«Estávamos em janeiro de 2024, quase há dois anos, quando Montenegro anunciou com a habitual prosápia um plano de emergência para a saúde, para aplicar nos primeiros 60 dias de governação. Uma vez eleito primeiro-ministro, o dito programa foi aprovado e garantiu-nos que, já com Ana Paula Martins aos comandos, "os portugueses iriam ter razões para confiar no SNS". Ano e meio decorrido, os problemas do sistema de saúde acotovelam-se, a ministra desdobra-se em declarações contraditórias e para o primeiro-ministro tudo se reduz a uma "querela comunicacional".
Como é óbvio, as dificuldades do sistema de saúde não começaram hoje e não se resolvem amanhã. Ora, o primeiro equívoco de Montenegro foi sugerir de forma imprudente que se resolviam problemas estruturais com pensos rápidos, aplicados em 60 dias. Os resultados estão à vista. Como se não bastasse a demagogia, entretanto a ministra da Saúde acrescentou uma camada grotesca aos obstáculos preexistentes.

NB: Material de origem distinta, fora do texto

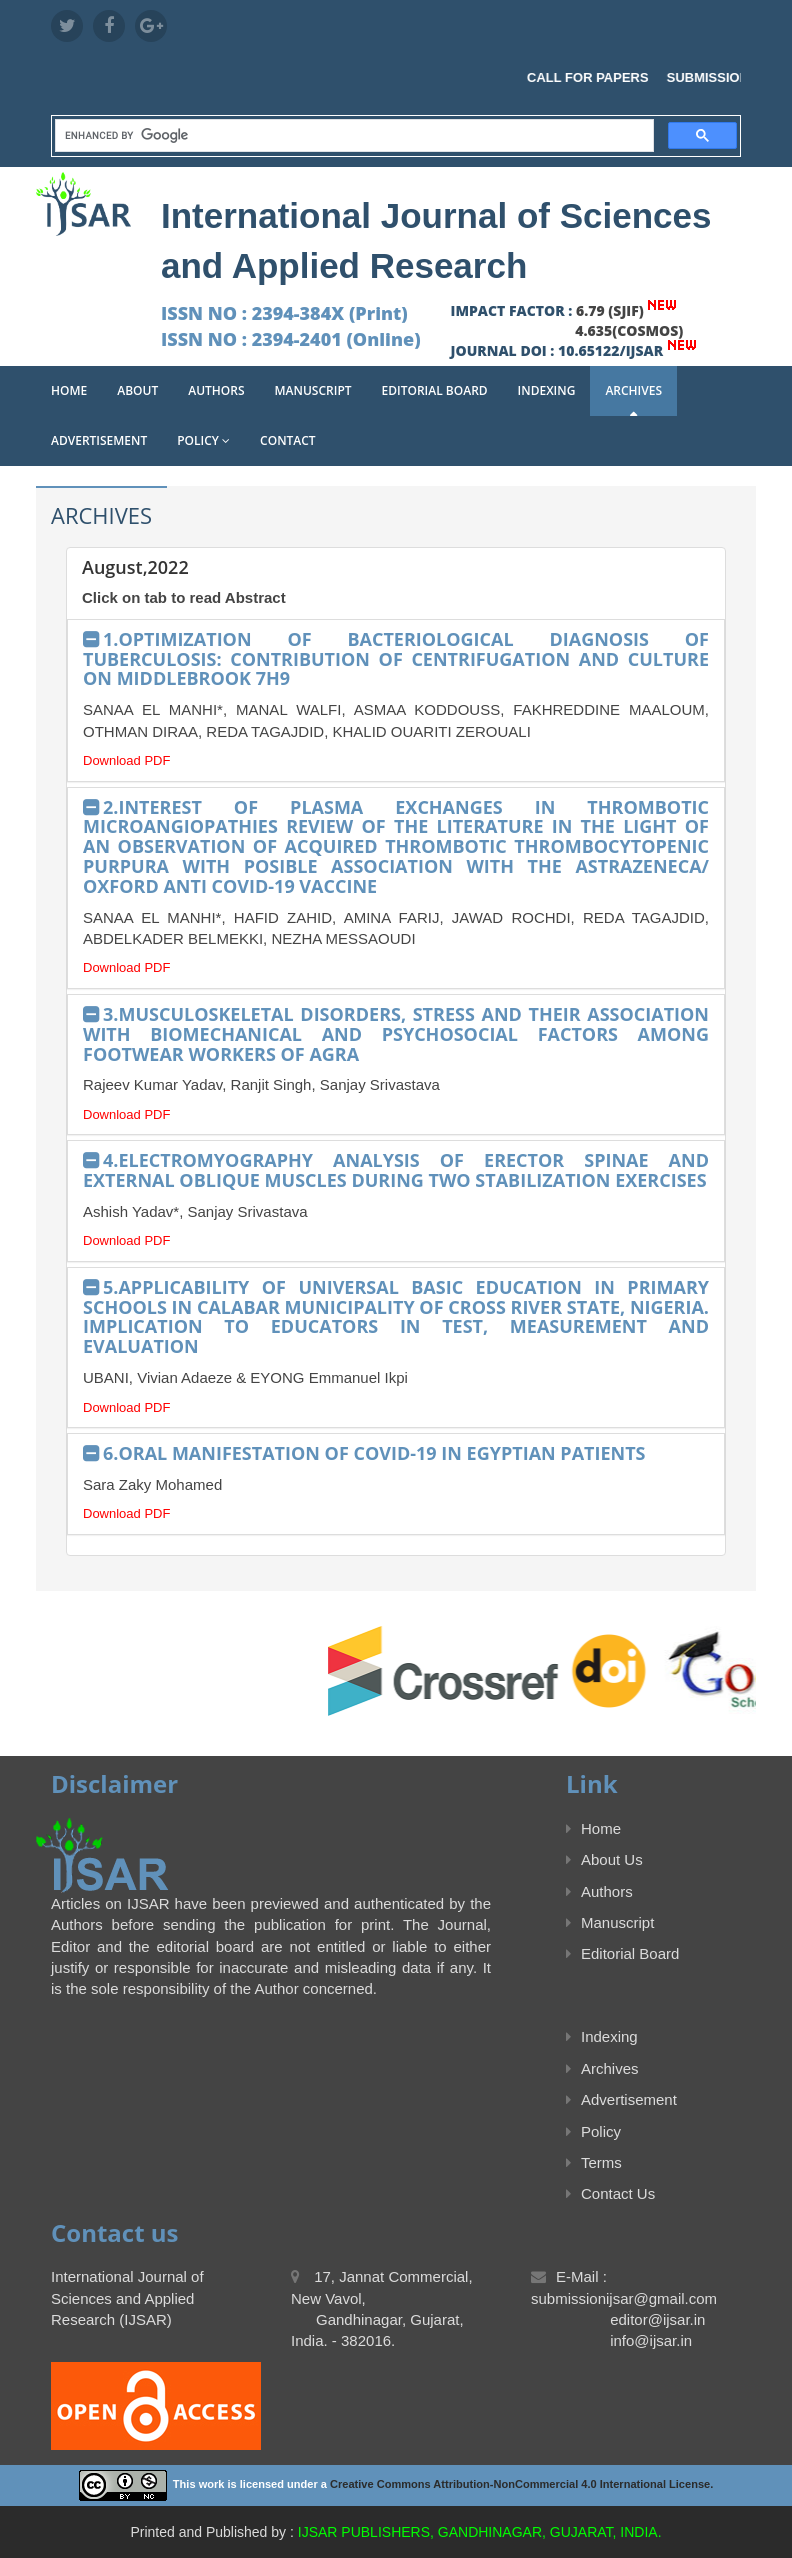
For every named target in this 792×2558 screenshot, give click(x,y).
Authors (216, 390)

Questionada no Parlamento sobre a morte de mais uma grávida, Uma Caimi, Ana Paula Martins afiançou com terrível frieza que podia "assegurar que maioritariamente são grávidas que nunca foram seguidas durante a gravidez, que não têm médico de família, grávidas recém-chegadas a Portugal, com gravidezes adiantadas, que não têm dinheiro para ir ao privado. Grávidas que algumas vezes nem falam português, que não foram preparadas para chamar socorro, por vezes nem telemóvel têm".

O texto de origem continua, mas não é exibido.